Corpus Christi has been surrounded by controversy since its Broadway debut in 1998 when playwright Terrence McNally received death threats for the play, which features Jesus and the Apostles as gay men in modern-day Texas.
Of the backlash throughout the years, McNally has said, “I always thought it was a fake controversy because if you’ve seen the play, you realize there is really nothing offensive about it except to someone who is rabidly homophobic and believes homosexuality is reason enough to go to hell.”
Looks like some Greek priests, and members of the nationalist party Golden Dawn, think it is.

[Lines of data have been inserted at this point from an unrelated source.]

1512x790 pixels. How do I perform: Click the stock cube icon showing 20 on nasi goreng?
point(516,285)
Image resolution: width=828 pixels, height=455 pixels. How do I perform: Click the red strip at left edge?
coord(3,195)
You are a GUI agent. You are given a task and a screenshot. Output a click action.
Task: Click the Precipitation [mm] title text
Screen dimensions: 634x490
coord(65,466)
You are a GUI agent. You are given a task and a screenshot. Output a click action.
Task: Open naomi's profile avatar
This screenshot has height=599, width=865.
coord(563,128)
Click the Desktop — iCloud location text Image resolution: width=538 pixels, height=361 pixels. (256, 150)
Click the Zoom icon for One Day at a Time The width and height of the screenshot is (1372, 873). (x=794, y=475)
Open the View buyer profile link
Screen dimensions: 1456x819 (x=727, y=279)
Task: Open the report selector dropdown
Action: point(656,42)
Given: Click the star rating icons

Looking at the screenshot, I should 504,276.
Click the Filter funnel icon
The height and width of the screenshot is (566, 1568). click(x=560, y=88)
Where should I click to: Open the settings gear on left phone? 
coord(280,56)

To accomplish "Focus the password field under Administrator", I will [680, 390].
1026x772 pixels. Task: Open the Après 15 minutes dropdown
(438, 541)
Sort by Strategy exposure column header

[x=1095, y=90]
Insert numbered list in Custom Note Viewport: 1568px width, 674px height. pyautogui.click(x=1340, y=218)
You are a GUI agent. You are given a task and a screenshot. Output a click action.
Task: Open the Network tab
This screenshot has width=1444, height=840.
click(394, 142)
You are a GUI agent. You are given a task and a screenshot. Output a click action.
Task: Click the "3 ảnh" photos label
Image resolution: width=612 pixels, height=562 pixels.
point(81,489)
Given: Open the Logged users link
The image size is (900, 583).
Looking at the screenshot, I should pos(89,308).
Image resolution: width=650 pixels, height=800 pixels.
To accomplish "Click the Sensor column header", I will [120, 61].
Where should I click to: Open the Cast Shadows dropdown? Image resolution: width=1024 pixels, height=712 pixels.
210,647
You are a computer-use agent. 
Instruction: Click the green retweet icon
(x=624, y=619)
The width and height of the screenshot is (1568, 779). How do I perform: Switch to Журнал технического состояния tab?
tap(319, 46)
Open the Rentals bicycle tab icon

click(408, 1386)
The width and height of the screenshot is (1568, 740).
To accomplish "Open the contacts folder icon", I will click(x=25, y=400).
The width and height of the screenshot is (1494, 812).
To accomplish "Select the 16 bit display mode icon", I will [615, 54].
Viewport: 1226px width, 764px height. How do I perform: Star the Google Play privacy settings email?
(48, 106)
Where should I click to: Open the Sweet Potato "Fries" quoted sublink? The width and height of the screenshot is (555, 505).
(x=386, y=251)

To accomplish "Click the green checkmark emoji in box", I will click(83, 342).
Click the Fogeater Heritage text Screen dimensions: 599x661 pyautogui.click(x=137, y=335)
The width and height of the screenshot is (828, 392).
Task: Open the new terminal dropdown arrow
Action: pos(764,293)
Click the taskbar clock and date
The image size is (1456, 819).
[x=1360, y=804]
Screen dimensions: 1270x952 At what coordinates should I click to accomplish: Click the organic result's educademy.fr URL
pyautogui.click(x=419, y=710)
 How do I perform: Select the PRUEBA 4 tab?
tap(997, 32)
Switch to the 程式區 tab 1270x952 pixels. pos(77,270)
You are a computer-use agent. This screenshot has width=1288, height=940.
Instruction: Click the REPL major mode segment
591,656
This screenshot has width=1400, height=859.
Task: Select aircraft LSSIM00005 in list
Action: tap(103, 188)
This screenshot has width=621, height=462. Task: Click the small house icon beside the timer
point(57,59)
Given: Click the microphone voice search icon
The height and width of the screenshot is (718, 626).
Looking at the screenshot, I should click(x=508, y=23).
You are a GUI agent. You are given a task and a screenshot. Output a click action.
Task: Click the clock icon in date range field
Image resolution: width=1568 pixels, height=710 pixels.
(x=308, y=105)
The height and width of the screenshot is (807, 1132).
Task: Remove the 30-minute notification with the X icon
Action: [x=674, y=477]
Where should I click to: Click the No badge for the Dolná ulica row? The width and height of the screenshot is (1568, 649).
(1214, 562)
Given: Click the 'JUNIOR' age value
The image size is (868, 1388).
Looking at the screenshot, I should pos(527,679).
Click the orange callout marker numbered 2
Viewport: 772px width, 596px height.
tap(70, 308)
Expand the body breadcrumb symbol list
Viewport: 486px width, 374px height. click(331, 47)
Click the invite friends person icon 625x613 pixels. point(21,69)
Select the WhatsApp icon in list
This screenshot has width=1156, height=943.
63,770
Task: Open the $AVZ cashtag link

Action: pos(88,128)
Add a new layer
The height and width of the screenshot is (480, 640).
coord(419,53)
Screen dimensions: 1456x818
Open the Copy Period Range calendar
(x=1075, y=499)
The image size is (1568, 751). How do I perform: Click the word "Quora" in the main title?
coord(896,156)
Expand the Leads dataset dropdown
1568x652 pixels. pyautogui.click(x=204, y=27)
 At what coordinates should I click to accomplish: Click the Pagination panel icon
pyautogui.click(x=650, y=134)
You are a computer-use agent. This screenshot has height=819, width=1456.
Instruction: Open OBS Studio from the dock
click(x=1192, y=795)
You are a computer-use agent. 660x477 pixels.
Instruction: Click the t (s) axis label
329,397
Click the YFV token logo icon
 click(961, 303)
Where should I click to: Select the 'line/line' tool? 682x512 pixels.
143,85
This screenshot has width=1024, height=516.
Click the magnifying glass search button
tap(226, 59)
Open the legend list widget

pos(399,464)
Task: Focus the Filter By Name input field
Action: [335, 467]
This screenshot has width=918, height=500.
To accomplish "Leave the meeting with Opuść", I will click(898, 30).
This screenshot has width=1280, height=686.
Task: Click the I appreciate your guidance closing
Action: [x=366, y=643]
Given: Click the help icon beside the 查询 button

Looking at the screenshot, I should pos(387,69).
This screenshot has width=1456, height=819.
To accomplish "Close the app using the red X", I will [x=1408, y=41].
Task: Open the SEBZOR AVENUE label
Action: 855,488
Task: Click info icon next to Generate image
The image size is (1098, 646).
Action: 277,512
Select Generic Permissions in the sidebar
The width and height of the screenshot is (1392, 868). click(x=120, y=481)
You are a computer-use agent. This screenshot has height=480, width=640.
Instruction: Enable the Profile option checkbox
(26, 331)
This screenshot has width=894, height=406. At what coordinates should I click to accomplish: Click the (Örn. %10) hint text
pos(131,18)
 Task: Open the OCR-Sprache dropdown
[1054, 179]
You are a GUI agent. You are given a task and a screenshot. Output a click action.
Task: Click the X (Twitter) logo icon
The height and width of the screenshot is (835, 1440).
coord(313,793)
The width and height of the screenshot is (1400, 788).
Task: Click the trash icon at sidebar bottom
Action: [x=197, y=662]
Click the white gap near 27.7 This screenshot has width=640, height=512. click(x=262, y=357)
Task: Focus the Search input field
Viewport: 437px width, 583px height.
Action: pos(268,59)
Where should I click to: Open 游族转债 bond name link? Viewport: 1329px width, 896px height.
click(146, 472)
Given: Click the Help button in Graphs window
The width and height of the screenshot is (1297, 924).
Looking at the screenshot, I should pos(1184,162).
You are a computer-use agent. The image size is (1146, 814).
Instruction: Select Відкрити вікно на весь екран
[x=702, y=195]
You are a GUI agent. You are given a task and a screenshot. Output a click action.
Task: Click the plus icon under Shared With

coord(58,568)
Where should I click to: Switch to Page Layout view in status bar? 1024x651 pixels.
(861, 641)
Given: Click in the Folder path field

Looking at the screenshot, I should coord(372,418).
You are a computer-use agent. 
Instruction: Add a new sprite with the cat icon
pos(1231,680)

After protests that included black-robed priests holding crucifixes and tearing up posters of the play and dozens of demonstrators blocking the entrance of the theatre during its premiere last month, not only has the Greek run of Corpus Christi been cancelled, but its cast, director and producers have been charged with “insulting religion” and “malicious blasphemy” in a suit filed by Bishop Seraphim of Piraeus.
“It’s the bullies and the neo-Naxis clashing outside the theatre who should be put on the stand and not the actors,” said Pretros Constantinou, head of the United Against Racism and Fascist Violence Movement. He went on to call the charges a “glorification of the Dark Ages.”
The play’s director, Laertis Vasilio, is appalled that prosecutors are going after him and other members of the production instead of combating the tax evaders responsible for Greece’s near-bankruptcy. “What I see,” he said, “is that there are people who have robbed the country blind who are not in jail and the prosecutor turns against art.”
If convicted, those charged could face several months in jail.